=== Section Start ===
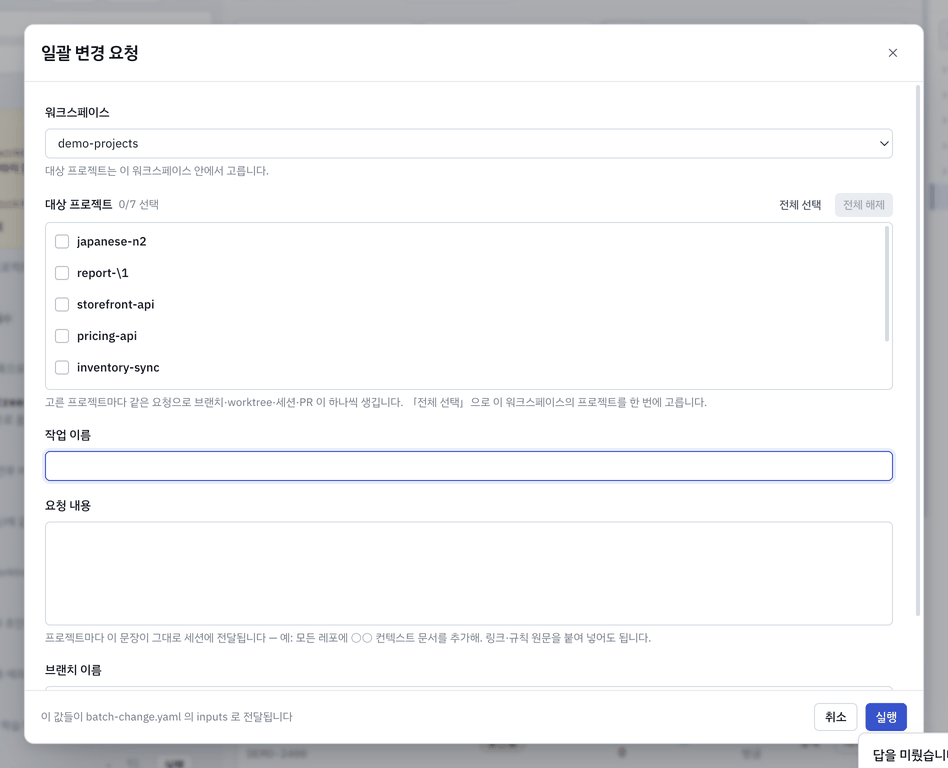Select the storefront-api checkbox
The width and height of the screenshot is (948, 768).
pyautogui.click(x=62, y=304)
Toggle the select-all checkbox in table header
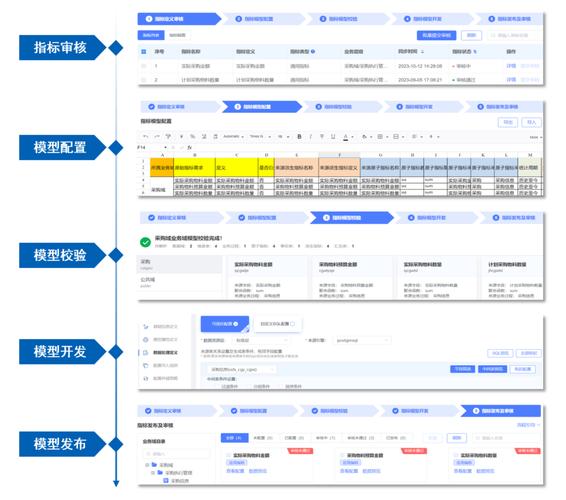Viewport: 566px width, 500px height. coord(144,52)
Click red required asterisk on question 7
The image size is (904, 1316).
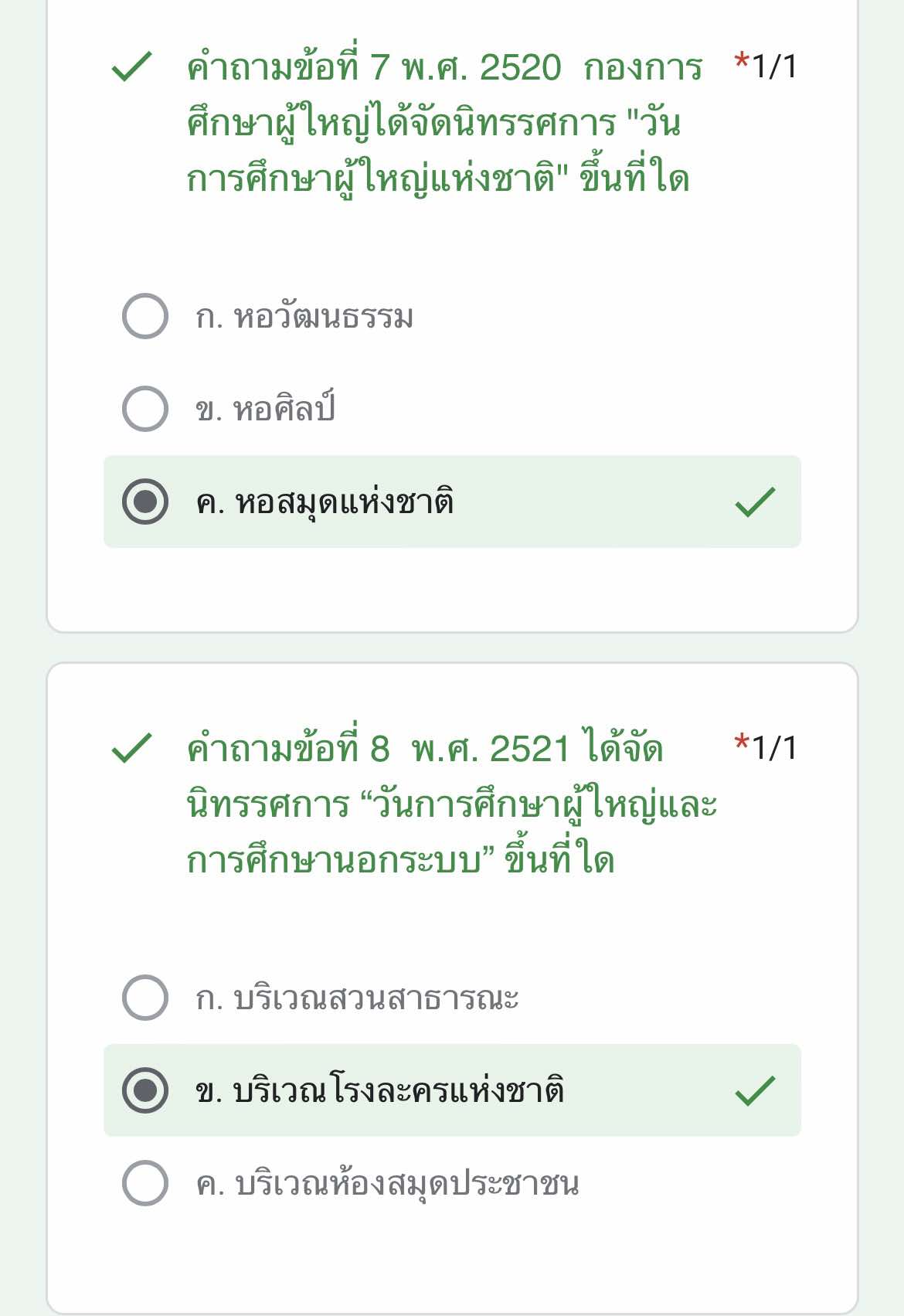click(x=742, y=62)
=== Section End ===
- [Your objective] Reproduce only the lines between the line with "Click red required asterisk on question 7" and the final line of the records, both included, so that the copy matches them exactly and contains no pictures.

- [Exercise response]
Click red required asterisk on question 7
The image size is (904, 1316).
click(x=742, y=62)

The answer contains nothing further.